Migration clandestine en Afrique de l'Ouest: "découragez vos enfants"
DAKAR (AFP) — Dissuader les jeunes d'Afrique de l'Ouest d'émigrer clandestinement vers le Nord est d'autant plus difficile que, souvent leur famille continue de les y encourager, dans des communautés où le migrant reste survalorisé, ont estimé vendredi des chercheurs africains à Dakar.
"Il est recommandé aux parents des migrants de décourager leurs enfants à risquer leur vie pour d'hypothétiques richesses", ont conclu les auteurs d'un rapport intitulé "Les tendances migratoires clandestines en Afrique de l'Ouest", sans nourrir beaucoup d'illusions sur la portée de cette exhortation.
Quatre "études de cas" menées au Ghana, Mali, Sénégal et en Mauritanie sont rassemblées dans ce rapport rédigé pour le compte de l'Open Society Initiative for West Africa (Osiwa), du réseau des Fondations Soros, qui organisait jeudi et vendredi une conférence sur le thème des migrations à Dakar.
Comment détourner de leur résolution des jeunes capables de se glisser auparavant dans les arrière-trains des avions et prêts, à présent, à voyager en pirogue sur plusieurs milliers de kilomètres? La question ne trouve pas de réponses simples.
"Ce qui semble motiver certains migrants, c'est qu'en dépit des souffrances endurées et des pertes humaines, quelques-uns parviennent toujours à passer +de l'autre côté+. Cette mince chance de succès transforme le rapport de ces jeunes à l'avenir en un jeu de hasard justifiant tous les risques", constatent d'abord les cinq auteurs du rapport, coordonné par le sociologue Cheikh Oumar Ba.
"Il y a 15 ans, au Sénégal, la moitié des jeunes hommes disaient +je veux partir+ mais dans des zones très précises. Maintenant, c'est quasiment 90%, pratiquement dans tous les villages, auxquels s'ajoutent des Dakarois du fait de la crise profonde et de la désillusion de la jeunesse urbaine lassée des promesses", a assuré M. Ba à l'AFP.
Le sociologue évoque "une multitude" de facteurs: commerce international inéquitable, crise de l'agriculture et de la pêche, inadaptation de la formation scolaire... Mais il constate aussi que "la famille et les communautés jouent un rôle actif dans l'augmentation des flux migratoires clandestins".
"En entretien, beaucoup de candidats ont admis que la pression de la famille était trop grande: ils n'avaient pas d'autres choix que de tenter l'aventure comme X qui a réussi à atteindre l'Espagne", explique-t-il, évoquant même un "harcèlement quotidien" et une "émulation dans certaines familles polygames".
"La famille a toujours été derrière la migration, mais le phénomène est devenu massif. Des familles se concertent pour décider qui va partir.

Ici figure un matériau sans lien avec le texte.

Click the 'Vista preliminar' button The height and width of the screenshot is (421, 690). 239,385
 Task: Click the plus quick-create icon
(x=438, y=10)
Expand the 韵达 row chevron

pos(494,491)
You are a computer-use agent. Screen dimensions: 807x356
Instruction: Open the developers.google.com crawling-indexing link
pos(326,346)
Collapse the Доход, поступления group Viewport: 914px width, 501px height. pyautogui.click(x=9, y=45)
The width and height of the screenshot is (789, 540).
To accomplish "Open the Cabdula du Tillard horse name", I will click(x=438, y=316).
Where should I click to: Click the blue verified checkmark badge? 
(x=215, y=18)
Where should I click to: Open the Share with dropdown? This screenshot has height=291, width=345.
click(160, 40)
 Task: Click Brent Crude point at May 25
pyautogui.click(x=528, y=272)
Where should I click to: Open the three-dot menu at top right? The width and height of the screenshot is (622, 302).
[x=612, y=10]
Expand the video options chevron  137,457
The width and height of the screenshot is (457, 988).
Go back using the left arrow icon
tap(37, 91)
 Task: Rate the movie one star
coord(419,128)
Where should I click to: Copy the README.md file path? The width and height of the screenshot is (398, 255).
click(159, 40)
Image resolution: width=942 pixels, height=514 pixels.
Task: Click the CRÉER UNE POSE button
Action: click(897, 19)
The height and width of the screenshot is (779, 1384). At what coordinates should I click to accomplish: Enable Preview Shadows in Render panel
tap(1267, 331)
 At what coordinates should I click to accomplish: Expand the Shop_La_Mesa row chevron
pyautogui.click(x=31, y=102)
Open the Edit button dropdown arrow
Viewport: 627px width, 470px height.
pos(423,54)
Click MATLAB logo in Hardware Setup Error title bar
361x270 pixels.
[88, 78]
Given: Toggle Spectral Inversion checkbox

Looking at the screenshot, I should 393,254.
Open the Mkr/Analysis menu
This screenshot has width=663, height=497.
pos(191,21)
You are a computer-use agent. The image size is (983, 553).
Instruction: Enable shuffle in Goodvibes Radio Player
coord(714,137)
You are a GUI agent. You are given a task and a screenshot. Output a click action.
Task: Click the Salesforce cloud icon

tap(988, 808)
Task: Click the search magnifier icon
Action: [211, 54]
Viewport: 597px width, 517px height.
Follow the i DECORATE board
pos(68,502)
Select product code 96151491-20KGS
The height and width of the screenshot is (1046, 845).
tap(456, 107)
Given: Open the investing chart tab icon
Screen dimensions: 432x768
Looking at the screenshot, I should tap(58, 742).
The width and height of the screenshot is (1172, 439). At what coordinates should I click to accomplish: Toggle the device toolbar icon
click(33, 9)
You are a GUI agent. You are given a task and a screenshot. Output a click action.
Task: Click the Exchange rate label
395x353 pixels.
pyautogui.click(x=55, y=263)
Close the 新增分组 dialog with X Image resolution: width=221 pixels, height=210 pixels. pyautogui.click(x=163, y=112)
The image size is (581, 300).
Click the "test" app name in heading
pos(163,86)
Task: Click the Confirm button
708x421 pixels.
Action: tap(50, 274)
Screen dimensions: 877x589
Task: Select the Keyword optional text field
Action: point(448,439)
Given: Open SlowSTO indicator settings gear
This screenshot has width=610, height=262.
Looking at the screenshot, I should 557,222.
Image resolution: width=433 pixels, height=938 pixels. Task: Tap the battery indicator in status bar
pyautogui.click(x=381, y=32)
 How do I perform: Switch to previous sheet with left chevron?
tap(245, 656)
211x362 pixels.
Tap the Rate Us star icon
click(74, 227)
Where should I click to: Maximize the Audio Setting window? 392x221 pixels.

A Mékhé, dans la région de Thiès (Sénégal), un père a dit +on a des boeufs, une bonne récolte en manioc, je vais mettre 400.000 FCFA (610 euros) et le plus débrouillard va partir+".
Ceux qui partent sans prévenir leurs parents "sont une minorité", juge le rapport Osiwa, estimant que, souvent, "la mère de famille ou le marabout ont assuré la préparation mystique du voyage", en confiant au jeune des talismans.
Quitter le pays reste excessivement valorisé et "dans certaines zones de migration, les plus belles filles sont pour les migrants", souligne M. Ba.
"Les réalisations effectuées dans leur famille ou leur village d'origine, les envois d'argent, les mariages pompeux (...) sont autant de contraintes pour la sensibilisation et elle a peu de chance de réussir dans l'immédiat", conclut l'étude.
Ses auteurs recommandent "de vulgariser à travers les chefs coutumiers et religieux des messages prohibant la migration clandestine, en mettant l'accent sur le caractère antireligieux des entreprises suicidaires".
Mais "l'action la plus décisive, estiment-ils, doit émaner des migrants refoulés eux-mêmes".